## begin
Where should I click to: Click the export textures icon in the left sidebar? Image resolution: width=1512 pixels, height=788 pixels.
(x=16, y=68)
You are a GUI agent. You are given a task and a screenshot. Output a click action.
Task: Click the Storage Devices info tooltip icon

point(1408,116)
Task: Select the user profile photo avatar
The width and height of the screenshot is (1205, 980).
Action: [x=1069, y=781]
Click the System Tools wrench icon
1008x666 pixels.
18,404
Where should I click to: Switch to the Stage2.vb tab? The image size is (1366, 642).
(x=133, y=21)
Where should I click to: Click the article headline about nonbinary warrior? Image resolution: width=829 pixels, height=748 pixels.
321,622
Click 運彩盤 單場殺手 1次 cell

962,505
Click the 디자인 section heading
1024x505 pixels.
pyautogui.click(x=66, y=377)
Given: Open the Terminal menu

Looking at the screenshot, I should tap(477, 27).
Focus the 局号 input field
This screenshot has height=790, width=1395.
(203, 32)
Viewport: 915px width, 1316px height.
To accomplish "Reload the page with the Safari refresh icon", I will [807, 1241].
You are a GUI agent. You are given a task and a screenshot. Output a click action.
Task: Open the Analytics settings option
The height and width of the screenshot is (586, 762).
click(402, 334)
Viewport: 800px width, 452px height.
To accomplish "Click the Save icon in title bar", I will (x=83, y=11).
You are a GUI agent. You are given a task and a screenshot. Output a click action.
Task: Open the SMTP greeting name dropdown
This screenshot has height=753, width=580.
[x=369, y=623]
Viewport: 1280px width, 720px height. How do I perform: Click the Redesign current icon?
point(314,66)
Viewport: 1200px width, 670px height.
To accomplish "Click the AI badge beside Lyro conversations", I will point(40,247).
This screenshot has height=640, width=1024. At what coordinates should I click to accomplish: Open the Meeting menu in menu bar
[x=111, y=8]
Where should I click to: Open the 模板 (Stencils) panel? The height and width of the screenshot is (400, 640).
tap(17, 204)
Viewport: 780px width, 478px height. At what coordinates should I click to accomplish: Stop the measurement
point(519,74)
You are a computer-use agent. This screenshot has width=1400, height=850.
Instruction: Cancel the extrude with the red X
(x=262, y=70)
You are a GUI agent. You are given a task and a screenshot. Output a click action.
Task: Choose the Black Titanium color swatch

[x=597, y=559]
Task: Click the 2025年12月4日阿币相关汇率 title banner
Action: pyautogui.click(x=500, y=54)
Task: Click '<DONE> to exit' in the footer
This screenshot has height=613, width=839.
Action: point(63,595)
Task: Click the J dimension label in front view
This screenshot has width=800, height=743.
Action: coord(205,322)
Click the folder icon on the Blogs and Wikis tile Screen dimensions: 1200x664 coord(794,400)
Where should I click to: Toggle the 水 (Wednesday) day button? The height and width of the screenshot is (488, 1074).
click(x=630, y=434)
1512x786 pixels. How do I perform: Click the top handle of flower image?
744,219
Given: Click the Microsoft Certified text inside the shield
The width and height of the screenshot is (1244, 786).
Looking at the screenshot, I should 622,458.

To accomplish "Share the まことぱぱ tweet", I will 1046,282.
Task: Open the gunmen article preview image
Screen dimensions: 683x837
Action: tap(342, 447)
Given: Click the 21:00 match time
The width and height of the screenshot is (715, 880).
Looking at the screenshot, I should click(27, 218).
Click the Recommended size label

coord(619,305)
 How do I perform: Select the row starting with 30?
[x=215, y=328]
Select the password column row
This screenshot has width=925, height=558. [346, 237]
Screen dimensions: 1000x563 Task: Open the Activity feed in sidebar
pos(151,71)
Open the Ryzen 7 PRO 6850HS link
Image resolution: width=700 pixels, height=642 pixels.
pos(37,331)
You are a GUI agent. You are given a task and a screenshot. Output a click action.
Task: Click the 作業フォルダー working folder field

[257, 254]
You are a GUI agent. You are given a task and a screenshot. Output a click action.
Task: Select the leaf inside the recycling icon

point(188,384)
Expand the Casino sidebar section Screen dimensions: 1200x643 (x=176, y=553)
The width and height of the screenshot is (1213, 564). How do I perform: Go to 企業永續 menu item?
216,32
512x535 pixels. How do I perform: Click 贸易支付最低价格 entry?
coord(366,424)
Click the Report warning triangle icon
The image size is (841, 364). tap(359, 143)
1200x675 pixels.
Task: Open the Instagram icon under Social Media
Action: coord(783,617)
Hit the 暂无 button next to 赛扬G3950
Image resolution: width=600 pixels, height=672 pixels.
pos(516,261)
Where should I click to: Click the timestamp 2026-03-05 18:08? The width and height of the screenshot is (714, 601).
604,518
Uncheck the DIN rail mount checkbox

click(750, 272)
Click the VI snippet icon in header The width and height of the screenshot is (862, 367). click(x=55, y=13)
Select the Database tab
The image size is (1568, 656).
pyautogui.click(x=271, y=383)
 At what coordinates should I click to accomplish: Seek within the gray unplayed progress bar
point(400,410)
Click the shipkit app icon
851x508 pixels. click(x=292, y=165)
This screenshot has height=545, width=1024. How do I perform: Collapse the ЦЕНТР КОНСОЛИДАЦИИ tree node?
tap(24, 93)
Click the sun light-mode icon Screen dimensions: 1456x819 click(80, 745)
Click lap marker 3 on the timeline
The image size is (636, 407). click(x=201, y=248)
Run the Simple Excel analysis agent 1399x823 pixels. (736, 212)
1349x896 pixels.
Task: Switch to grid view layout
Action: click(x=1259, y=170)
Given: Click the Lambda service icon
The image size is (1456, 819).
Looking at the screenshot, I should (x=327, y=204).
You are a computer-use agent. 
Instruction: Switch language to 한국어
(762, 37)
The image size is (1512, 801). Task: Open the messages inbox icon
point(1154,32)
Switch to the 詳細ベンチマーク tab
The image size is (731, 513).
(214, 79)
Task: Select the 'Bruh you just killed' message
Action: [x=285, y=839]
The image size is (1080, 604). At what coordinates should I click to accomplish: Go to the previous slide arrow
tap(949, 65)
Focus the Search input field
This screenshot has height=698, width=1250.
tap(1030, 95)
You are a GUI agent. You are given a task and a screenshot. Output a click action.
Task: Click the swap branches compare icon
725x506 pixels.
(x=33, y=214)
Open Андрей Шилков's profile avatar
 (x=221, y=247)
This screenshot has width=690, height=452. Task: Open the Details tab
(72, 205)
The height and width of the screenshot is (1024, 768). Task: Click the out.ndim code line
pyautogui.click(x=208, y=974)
## end
WHAT TO DO: Rewrite all of the records above, swapping every "GUI agent" for "interface agent" and leaving everything else unchanged.

EXPECTED ANSWER:
Where should I click to: Click the export textures icon in the left sidebar? Image resolution: width=1512 pixels, height=788 pixels.
(x=16, y=68)
You are a interface agent. You are given a task and a screenshot. Output a click action.
Task: Click the Storage Devices info tooltip icon

point(1408,116)
Task: Select the user profile photo avatar
The width and height of the screenshot is (1205, 980).
Action: [x=1069, y=781]
Click the System Tools wrench icon
1008x666 pixels.
18,404
Where should I click to: Switch to the Stage2.vb tab? The image size is (1366, 642).
(x=133, y=21)
Where should I click to: Click the article headline about nonbinary warrior? Image resolution: width=829 pixels, height=748 pixels.
321,622
Click 運彩盤 單場殺手 1次 cell

962,505
Click the 디자인 section heading
1024x505 pixels.
pyautogui.click(x=66, y=377)
Given: Open the Terminal menu

Looking at the screenshot, I should tap(477, 27).
Focus the 局号 input field
This screenshot has height=790, width=1395.
(203, 32)
Viewport: 915px width, 1316px height.
To accomplish "Reload the page with the Safari refresh icon", I will [807, 1241].
You are a interface agent. You are given a task and a screenshot. Output a click action.
Task: Open the Analytics settings option
The height and width of the screenshot is (586, 762).
click(402, 334)
Viewport: 800px width, 452px height.
To accomplish "Click the Save icon in title bar", I will (x=83, y=11).
You are a interface agent. You are given a task and a screenshot. Output a click action.
Task: Open the SMTP greeting name dropdown
This screenshot has height=753, width=580.
[x=369, y=623]
Viewport: 1280px width, 720px height. How do I perform: Click the Redesign current icon?
point(314,66)
Viewport: 1200px width, 670px height.
To accomplish "Click the AI badge beside Lyro conversations", I will point(40,247).
This screenshot has height=640, width=1024. At what coordinates should I click to accomplish: Open the Meeting menu in menu bar
[x=111, y=8]
Where should I click to: Open the 模板 (Stencils) panel? The height and width of the screenshot is (400, 640).
tap(17, 204)
Viewport: 780px width, 478px height. At what coordinates should I click to accomplish: Stop the measurement
point(519,74)
You are a computer-use agent. This screenshot has width=1400, height=850.
Instruction: Cancel the extrude with the red X
(x=262, y=70)
You are a interface agent. You are given a task and a screenshot. Output a click action.
Task: Choose the Black Titanium color swatch

[x=597, y=559]
Task: Click the 2025年12月4日阿币相关汇率 title banner
Action: pyautogui.click(x=500, y=54)
Task: Click '<DONE> to exit' in the footer
This screenshot has height=613, width=839.
Action: point(63,595)
Task: Click the J dimension label in front view
This screenshot has width=800, height=743.
Action: coord(205,322)
Click the folder icon on the Blogs and Wikis tile Screen dimensions: 1200x664 coord(794,400)
Where should I click to: Toggle the 水 (Wednesday) day button? The height and width of the screenshot is (488, 1074).
click(x=630, y=434)
1512x786 pixels. How do I perform: Click the top handle of flower image?
744,219
Given: Click the Microsoft Certified text inside the shield
The width and height of the screenshot is (1244, 786).
Looking at the screenshot, I should 622,458.

To accomplish "Share the まことぱぱ tweet", I will 1046,282.
Task: Open the gunmen article preview image
Screen dimensions: 683x837
Action: tap(342, 447)
Given: Click the 21:00 match time
The width and height of the screenshot is (715, 880).
Looking at the screenshot, I should click(27, 218).
Click the Recommended size label

coord(619,305)
 How do I perform: Select the row starting with 30?
[x=215, y=328]
Select the password column row
This screenshot has width=925, height=558. [346, 237]
Screen dimensions: 1000x563 Task: Open the Activity feed in sidebar
pos(151,71)
Open the Ryzen 7 PRO 6850HS link
Image resolution: width=700 pixels, height=642 pixels.
pos(37,331)
You are a interface agent. You are given a task and a screenshot. Output a click action.
Task: Click the 作業フォルダー working folder field

[257, 254]
You are a interface agent. You are given a task and a screenshot. Output a click action.
Task: Select the leaf inside the recycling icon

point(188,384)
Expand the Casino sidebar section Screen dimensions: 1200x643 (x=176, y=553)
The width and height of the screenshot is (1213, 564). How do I perform: Go to 企業永續 menu item?
216,32
512x535 pixels. How do I perform: Click 贸易支付最低价格 entry?
coord(366,424)
Click the Report warning triangle icon
The image size is (841, 364). tap(359, 143)
1200x675 pixels.
Task: Open the Instagram icon under Social Media
Action: coord(783,617)
Hit the 暂无 button next to 赛扬G3950
Image resolution: width=600 pixels, height=672 pixels.
pos(516,261)
Where should I click to: Click the timestamp 2026-03-05 18:08? The width and height of the screenshot is (714, 601).
604,518
Uncheck the DIN rail mount checkbox

click(750, 272)
Click the VI snippet icon in header The width and height of the screenshot is (862, 367). click(x=55, y=13)
Select the Database tab
The image size is (1568, 656).
pyautogui.click(x=271, y=383)
 At what coordinates should I click to accomplish: Seek within the gray unplayed progress bar
point(400,410)
Click the shipkit app icon
851x508 pixels. click(x=292, y=165)
This screenshot has height=545, width=1024. How do I perform: Collapse the ЦЕНТР КОНСОЛИДАЦИИ tree node?
tap(24, 93)
Click the sun light-mode icon Screen dimensions: 1456x819 click(80, 745)
Click lap marker 3 on the timeline
The image size is (636, 407). click(x=201, y=248)
Run the Simple Excel analysis agent 1399x823 pixels. (736, 212)
1349x896 pixels.
Task: Switch to grid view layout
Action: click(x=1259, y=170)
Given: Click the Lambda service icon
The image size is (1456, 819).
Looking at the screenshot, I should (x=327, y=204).
You are a computer-use agent. 
Instruction: Switch language to 한국어
(762, 37)
The image size is (1512, 801). Task: Open the messages inbox icon
point(1154,32)
Switch to the 詳細ベンチマーク tab
The image size is (731, 513).
(214, 79)
Task: Select the 'Bruh you just killed' message
Action: [x=285, y=839]
The image size is (1080, 604). At what coordinates should I click to accomplish: Go to the previous slide arrow
tap(949, 65)
Focus the Search input field
This screenshot has height=698, width=1250.
tap(1030, 95)
You are a interface agent. You are given a task and a screenshot. Output a click action.
Task: Click the swap branches compare icon
725x506 pixels.
(x=33, y=214)
Open Андрей Шилков's profile avatar
 (x=221, y=247)
This screenshot has width=690, height=452. Task: Open the Details tab
(72, 205)
The height and width of the screenshot is (1024, 768). Task: Click the out.ndim code line
pyautogui.click(x=208, y=974)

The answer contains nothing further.